Un poco más adelante en el sector Moina, hay tres puntos muy cercanos que no supera los dos kilómetros. Allí, esa frase tan contundente del oficial venezolano se la creí; soy Arijuna y no podré seguir a Colombia por el riesgo que presentaba pasar por las trochas. Mientras, el funcionario hacía valer su poder, un guajiro recibía 5.000 bolívares por la colecta entre cada uno de los pasajeros para dejarnos pasar.
“Ajá son 2.000 mil bolívares por la camioneta, pa ´que los estáis calentando, entrégalo y pasáis”, dijo sin vergüenza otro militar en Guarero, ese es el punto final de la travesía por asfalto para “comenzar el peligro”, como nos dijo Cheo cuando la mosca (un hombre montado en una moto que funge como guía por las trochas) nos dio la señal de entrada por el paso selvático de la frontera.
A pocos metros, un hombre harapiento y con una mochila nos esperaba junto a un palo que impedía el paso con una cabuya (mecate) en medio de la vía. La vacuna eran 100 bolívares para seguir el trayecto ilegal. La hora de almuerzo transcurrió sin comer; pero la sudoración el miedo nos atrapó a las 2:24 de la tarde de ese peligroso miércoles que no impidió contabilizar 48 puntos de controles donde niños, niñas, jóvenes, mujeres embarazadas, ancianos y personas de cualquier edad están en la carretera arenosa para cobrar por el paso.
“Ahí viene el Ejército!”, gritó desesperado el colector “El bebé”, quien se encargó de palabrear con los oficiales venezolanos el pago y después le tocó la tarea de negociar con los guajiros que se ocultan en esa zona boscosa de Colombia y Venezuela.
“El problema no son los guajiros, porque ellos comen… El problema es con el Ejército, que ellos disparan sin importarles nada ni nadie y ahora menos porque estamos en un estado de excepción”, nos decía Cheo, mientras aceleraba y formaba una nube de tierra para huir de las autoridades.
La salivación, el miedo y el susto fue increíble. “¿Ya estamos a salvo?” Le preguntaba a cada rato pasando una y otra alcabala improvisada que tenían letreros pegados en los árboles de 200 y 500 bolívares. La carretera es estrecha y con baches que por el exceso de velocidad, generó la caída de unos de los colectores, que fue abandonado y recogido posteriormente por el hombre de la moto (la mosca).
En el puesto 47, una cadena con un candado retrasó el paso al suelo colombiano. Allí arrecia el cobro de los guajiros para seguir. Hay que pagarles, no importa la edad, pero hay que negociar con ellos. A pesar que sea un niño que no supera los nueve, no queda otra opción. Se tiene que pagar y poder llegar a la trocha número 48 que finaliza la odisea el suelo venezolanano.

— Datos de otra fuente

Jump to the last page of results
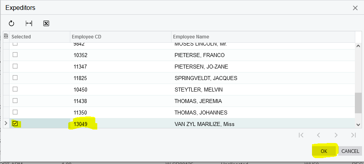 (x=353, y=135)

Es paradógico que siendo venezolano tengamos una mayor sensación de seguridad en Colombia que en nuestro país. Ocho puntos de mecates (cabuyas) colombianas sorteamos y después de una hora de trayecto por la selva fronteriza podíamos decir que cumplimos el sueño de salir de Venezuela irrespetando el decreto presidencial. Fueron 12 horas y 10 minutos de un recorrido lleno de corrupción, impunidad, indignación, tristeza, es una frustración que da dolor por un país donde los militares no cumplen con su lema. “El honor es nuestra divisa”.